Prove the induction axiom via the induction rule

Question

Consider the formal system $P'$ which is the same as $PA$, but without all the induction axioms and with an additional induction rule:

If $\vdash A_x[0]$ and $\vdash A\to A_x[Sx]$, then $\vdash A$.

Let $A$ be the induction axiom $B_x[0]\wedge\forall x(B\to B_x[Sx])\to B$ for $B$. I am trying to prove $A$ in $P'$. In the book it is stated as something trivial that $A_x[0]$ and $A\to A_x[Sx]$ are provable without use of induction axioms, hence $\vdash_{P'}A$ by the induction rule. I don't see how $A\to A_x[Sx]$ is provable.

Here is my approach. The deduction theorem holds in $P'$ since $P'$ has all the rules and axioms used in its proof. We have $\vdash_{P'[B_x[0],\forall x(B\to B_x[Sx])]}B$ by the generalization and induction rules, hence $\vdash_{P'} A$ by the deduction theorem. Is this approach correct?

Answer 1

Using your symbols, $A$ is $B_x[0] ∧ ∀x(B → B_x[Sx]) → B$.

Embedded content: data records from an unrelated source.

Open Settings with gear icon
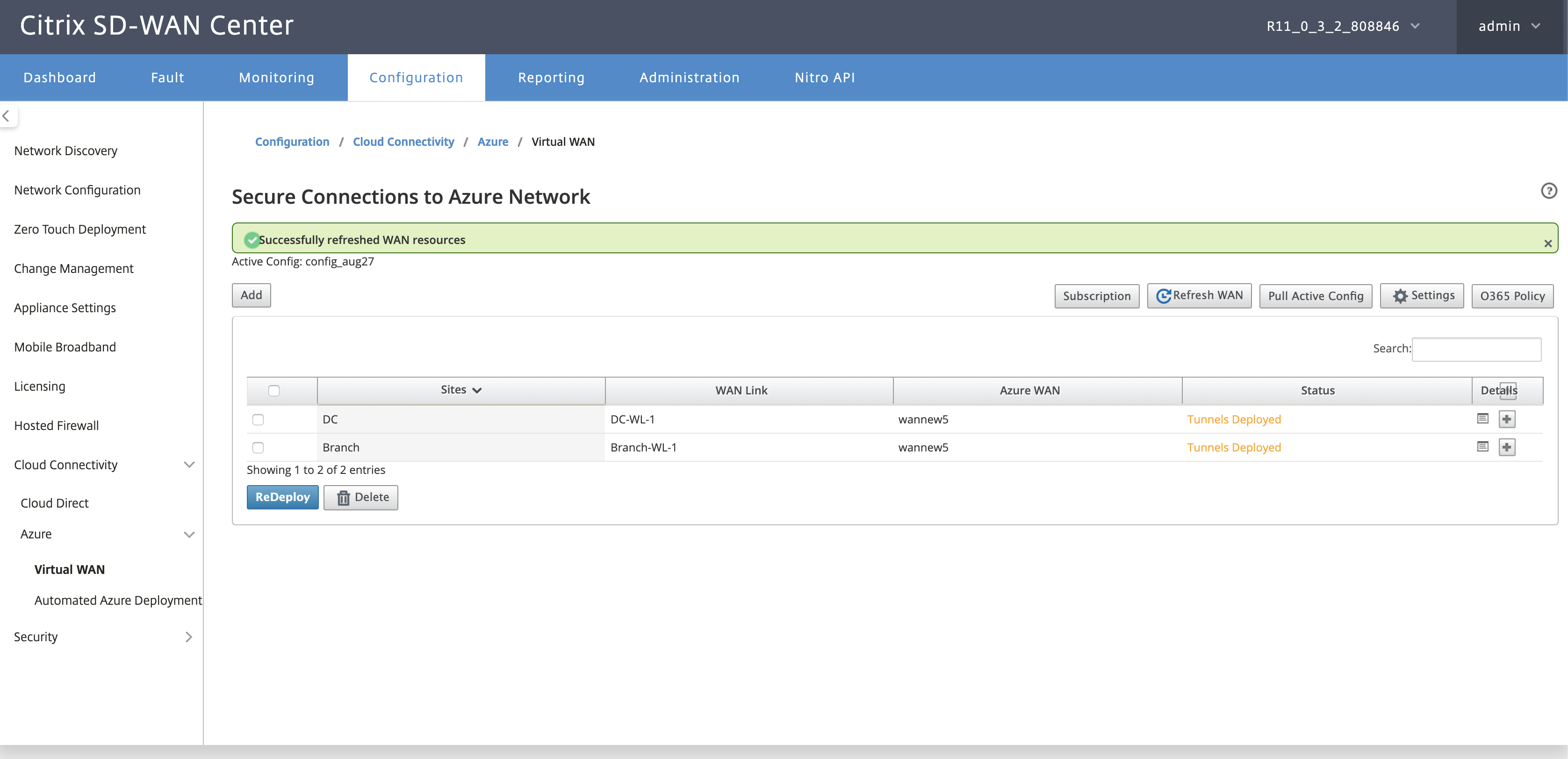tap(1422, 296)
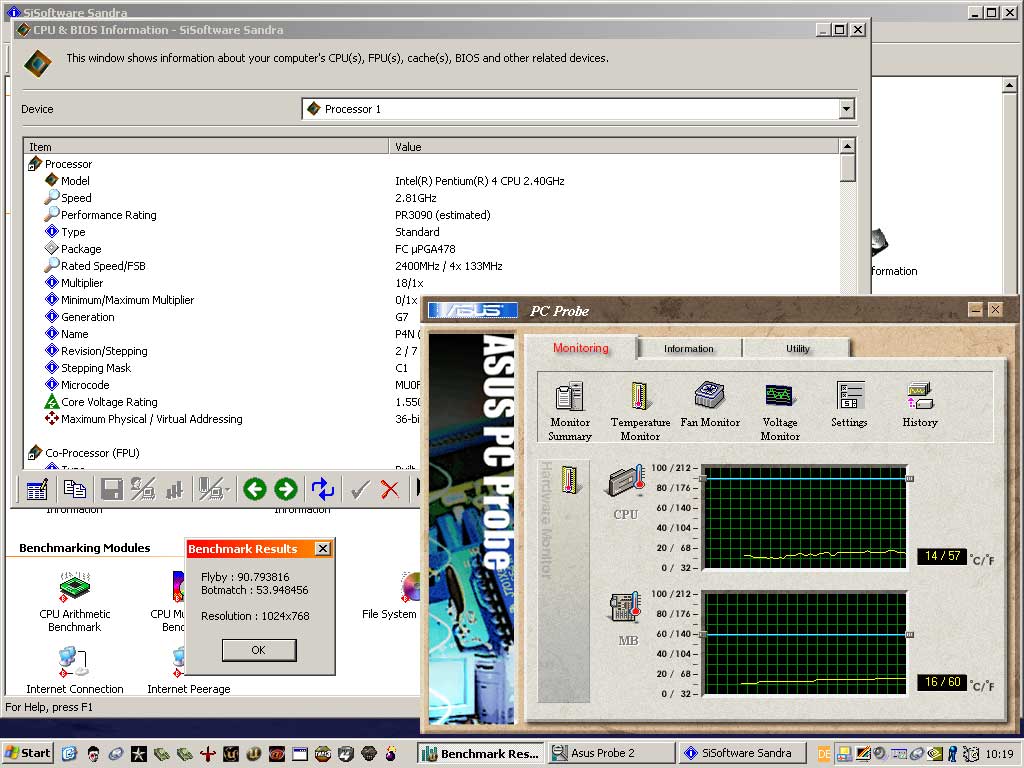Open PC Probe Settings icon
Image resolution: width=1024 pixels, height=768 pixels.
click(850, 396)
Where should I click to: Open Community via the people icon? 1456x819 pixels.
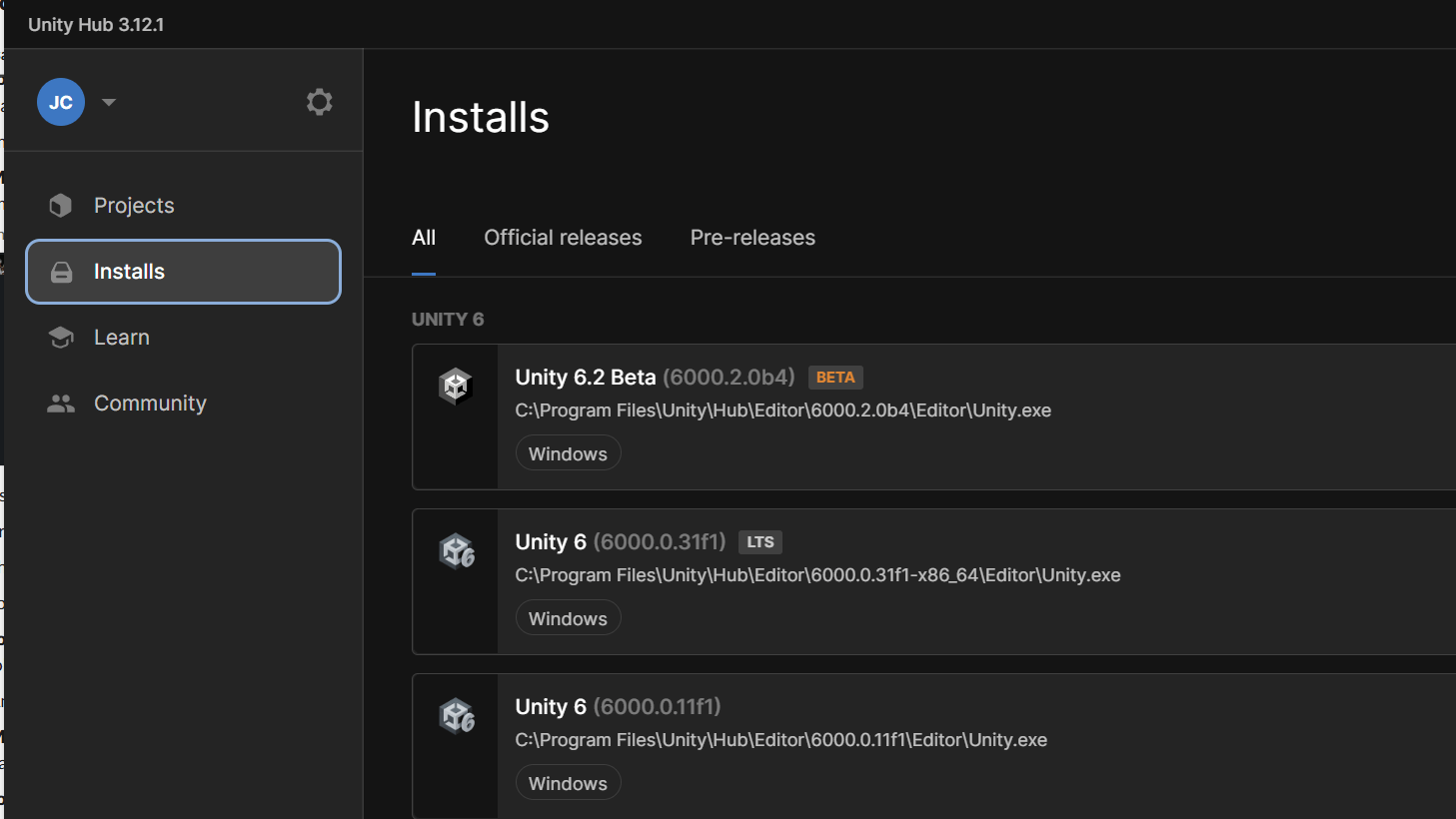pos(61,404)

This means that $A_x[0]$ will be:

$(B_x[0] ∧ ∀x(B → B_x[Sx]) → B)_x[0]$.

But $x$ does not occur free into: $B_x[0] ∧ ∀x(B → B_x[Sx])$ and thus $A_x[0]$ will be:

$B_x[0] ∧ ∀x(B → B_x[Sx]) → B_x[0]$.

This formula is like $P \land Q \to P$, which is valid, i.e. it is provable in $P'$ without arithmetical axioms.

In conclusion:

$\vdash_{P'} A_x[0]$.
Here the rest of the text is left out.